# TASK TO CARRY OUT
Rewrite everything in the listing from the line containing "is (1000, 563)." down to the line containing "maximize-icon is located", both lines included, as a numbered list. Leave out blank lines and pictures.
── EXERCISE MATERIALS ──
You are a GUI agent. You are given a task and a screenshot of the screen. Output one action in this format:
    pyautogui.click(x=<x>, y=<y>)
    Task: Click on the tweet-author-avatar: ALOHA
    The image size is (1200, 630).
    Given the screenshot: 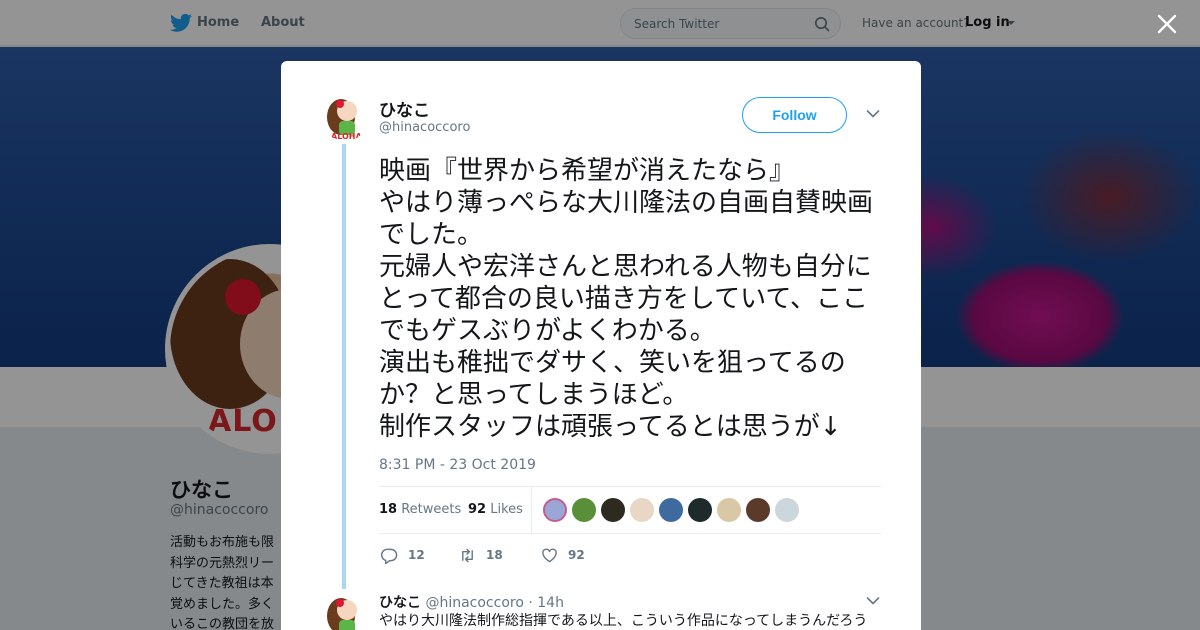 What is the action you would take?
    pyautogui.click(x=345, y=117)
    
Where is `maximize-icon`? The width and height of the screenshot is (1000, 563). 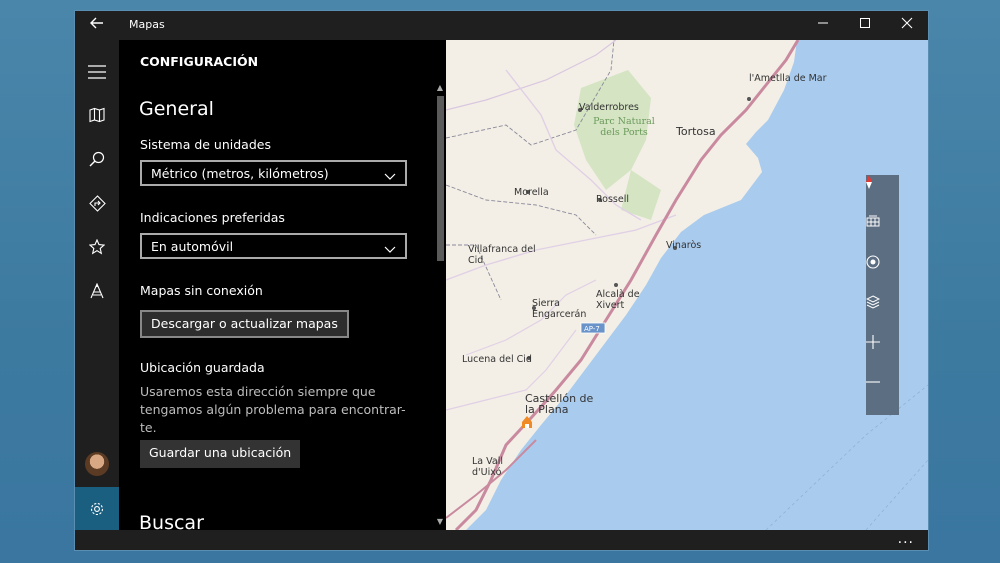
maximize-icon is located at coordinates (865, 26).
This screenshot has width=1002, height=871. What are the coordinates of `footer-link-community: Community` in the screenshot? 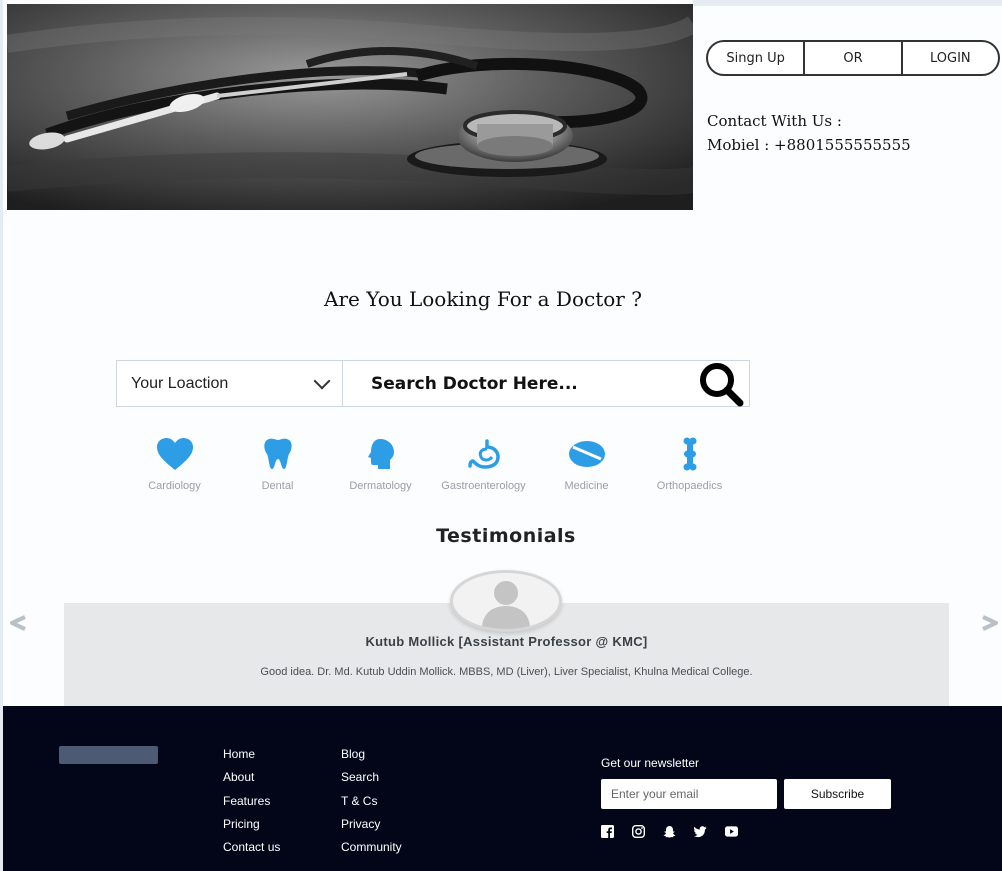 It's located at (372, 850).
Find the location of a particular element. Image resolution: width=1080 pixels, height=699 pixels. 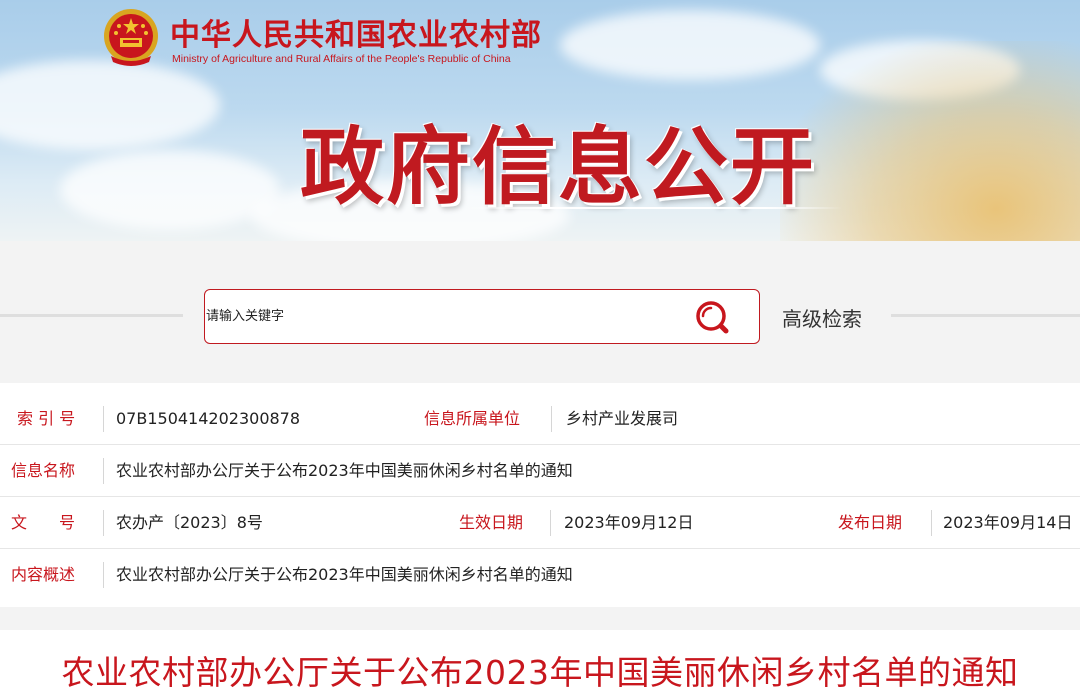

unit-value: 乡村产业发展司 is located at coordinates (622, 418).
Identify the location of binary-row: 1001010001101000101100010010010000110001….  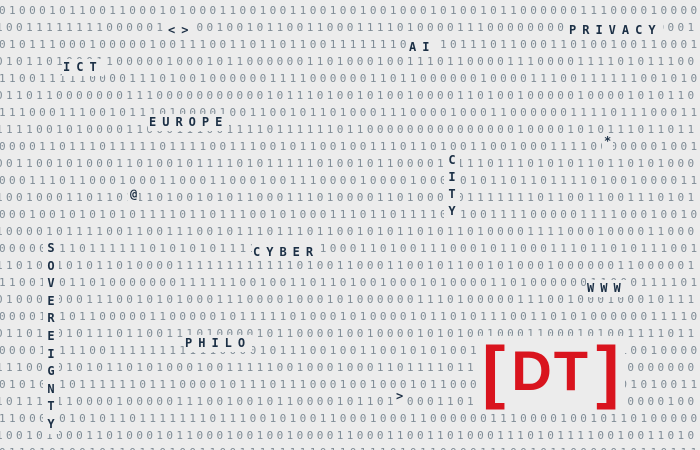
───
# COMPLETED TASK
1. Where is `maximize-icon`? The width and height of the screenshot is (1000, 563). 
2. maximize-icon is located at coordinates (865, 26).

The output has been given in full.